B14 power windows and NX power windows won't work in a B13. I shouldn't say that, I'm sure you could retrofit it somehow, I've put power windows and locks in a truck that never was intended to have them. You can use 4 door B13 mechanisms and motors, however you need to swap the cable system from your 2 door B13 onto the motor from the 4 door, because the 4 door cables are too short or some such nonsense. If you don't mind not having control of the passenger's window from the drivers side, then yeah, you could use the single rear switches. I used all aftermarket power windows and switches because it was going to be easier and the cost was going to be close to what used B13 parts would have cost me. I also did aftermarket central door locks (no switch needed). Mine looks OEM as well. Go here to see the pictures of the install and finished product: 
http://www.sr20forum.com/showthread.php?t=93597
If you want to go the aftermarket route, try eBay or contact me and I can hook you up for close to eBay prices.


----------



## nismoboy93 (Jan 29, 2005)

toolapcfan said:


> B14 power windows and NX power windows won't work in a B13. I shouldn't say that, I'm sure you could retrofit it somehow, I've put power windows and locks in a truck that never was intended to have them.

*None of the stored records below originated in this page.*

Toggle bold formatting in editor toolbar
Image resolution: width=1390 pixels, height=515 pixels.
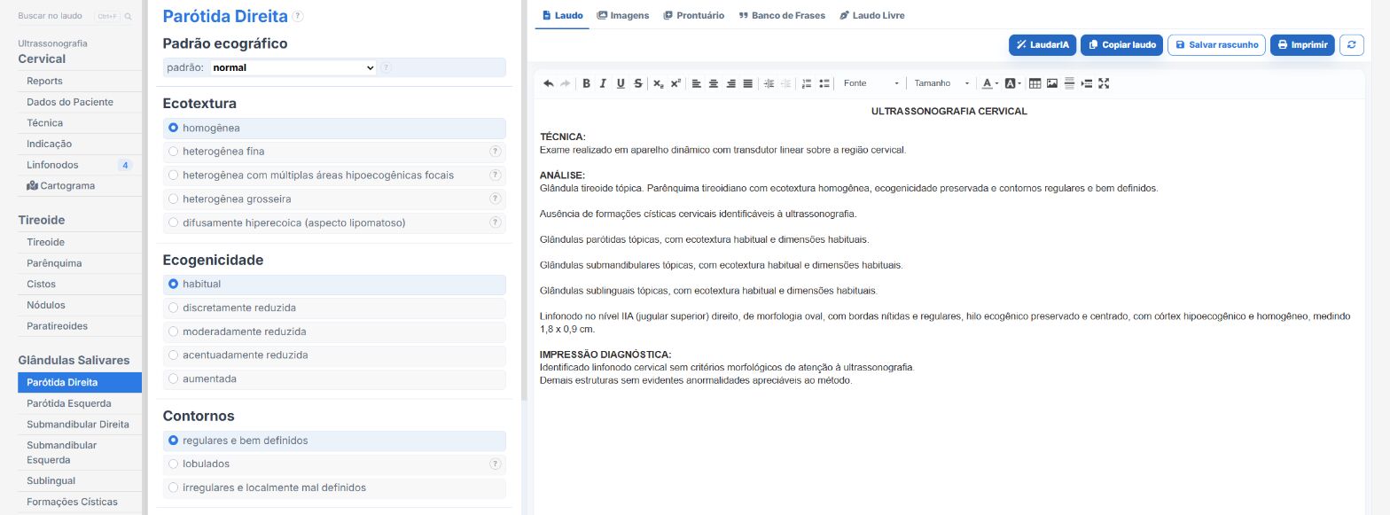(586, 83)
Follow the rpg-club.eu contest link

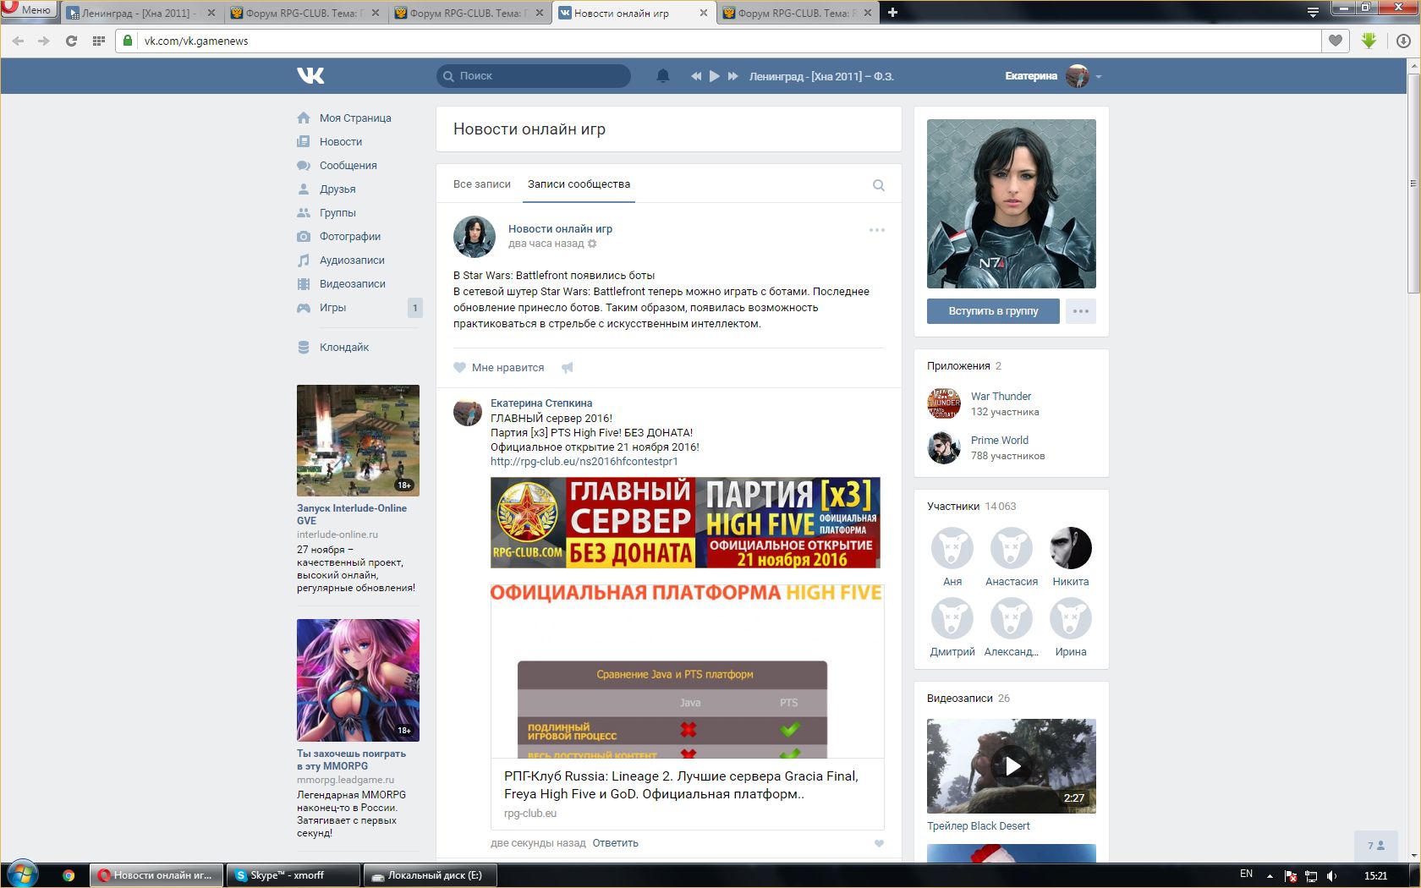584,462
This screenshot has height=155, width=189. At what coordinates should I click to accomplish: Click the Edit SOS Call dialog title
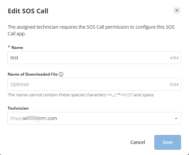click(x=28, y=11)
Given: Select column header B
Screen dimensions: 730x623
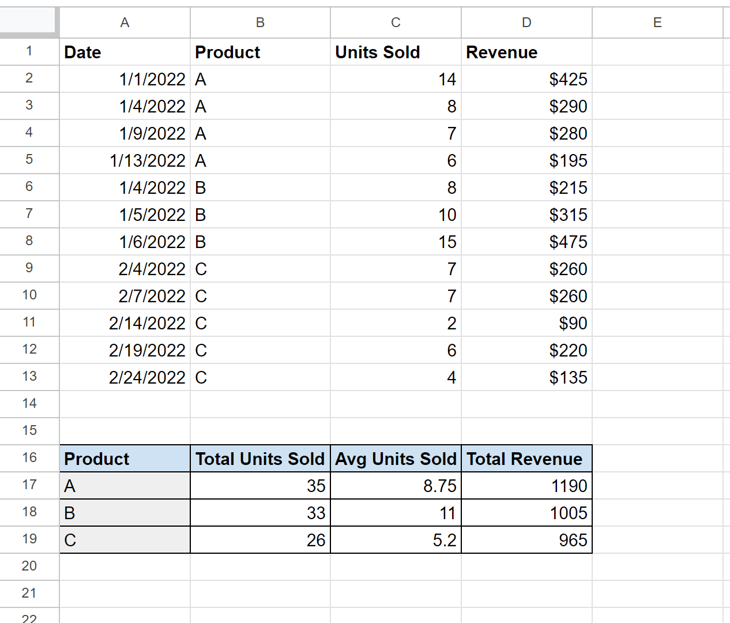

You can use 4 door B13 mechanisms and motors, however you need to swap the cable system from your 2 door B13 onto the motor from the 4 door, because the 4 door cables are too short or some such nonsense. If you don't mind not having control of the passenger's window from the drivers side, then yeah, you could use the single rear switches. I used all aftermarket power windows and switches because it was going to be easier and the cost was going to be close to what used B13 parts would have cost me. I also did aftermarket central door locks (no switch needed). Mine looks OEM as well. Go here to see the pictures of the install and finished product:
> http://www.sr20forum.com/showthread.php?t=93597
> If you want to go the aftermarket route, try eBay or contact me and I can hook you up for close to eBay prices.


did those switches come with the kit i can only find the pods and what did u put in frist the locks or the windows


----------



## toolapcfan (Jul 10, 2002)

The switches all cost the same, so I don't know why nobody on eBay has these push/pull sytle. I put the power locks in first.


----------



## nismoboy93 (Jan 29, 2005)

toolapcfan said:


> The switches all cost the same, so I don't know why nobody on eBay has these push/pull sytle. I put the power locks in first.


it says u can buy ILLUMINATED SWITCHES or non ILLUMINATED SWITCHES do u think those are non ILLUMINATED SWITCHES


----------